BY STEVE ROTHAUS, srothaus@MiamiHerald.com
Brian Stokes Mitchell is perhaps musical theater's leading leading man, yet he hasn't performed in a long-run Broadway show since his 2003 Tony-nominated turn as Don Quixote in Man of La Mancha.
Stokes (as everyone calls him) "took a sabbatical'' from eight shows a week after the birth of his only child, son Ellington, now 6.
"I'd been doing these great lead roles and they were incredibly demanding. There were times I couldn't communicate with my wife [Broadway actress Allyson Tucker]," says Stokes, 52, who won't speak at all during the day before an evening performance.
"I didn't want to do that [with a child]. I wanted to yell and scream and laugh, rather than `save my voice for tonight.' ''
Stokes is sure to use his big baritone Saturday night, when he sings with a piano, bass and drums at Miami's Adrienne Arsht Center for the Performing Arts.
"People know me largely from my work on Broadway," says Stokes, who starred in the 1998 production of Ragtime, and won a Tony in 2000 for Kiss Me, Kate. His fame grew when PBS televised a 2006 Carnegie Hall concert of South Pacific, headlined by Stokes and Reba McEntire. "I love singing standards. I was raised on jazz."
Producer-director Richard Jay-Alexander, a frequent Stokes collaborator, says the star can take "an old chestnut like This Nearly Was Mine'' from South Pacific and make it new.
"He reinvents the wheel," Jay-Alexander says. "He deconstructs and reconstructs."
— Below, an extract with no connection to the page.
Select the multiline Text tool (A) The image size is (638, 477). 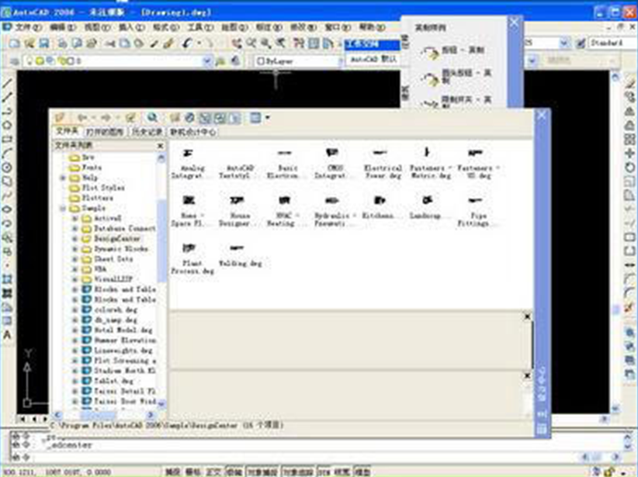tap(7, 334)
The son of a Tuskegee Airmen radio instructor, Stokes graduated high school in San Diego and moved to Los Angeles. He quickly got TV jobs, including Roots: The Next Generation and a co-starring role in the long-running M*A*S*H sequel, Trapper John, M.D.
Stokes won a 1988 Theatre World Award for his first Broadway show, Mail, and his career was set.
"I've never had to wait tables. I've never had to borrow money from my parents. I call myself the luckiest actor in the world," says Stokes, president of the famed Actor's Fund for the past five years. The 127-year-old organization was formed so that destitute theater people "could be buried with dignity," Stokes says.
Stokes recently released a holiday CD and DVD, Ring Christmas Bells with the Mormon Tabernacle Choir, and co-wrote an A-to-Z book for middle-school children, Lights on Broadway. His portion of the profits goes to the Actor's Fund.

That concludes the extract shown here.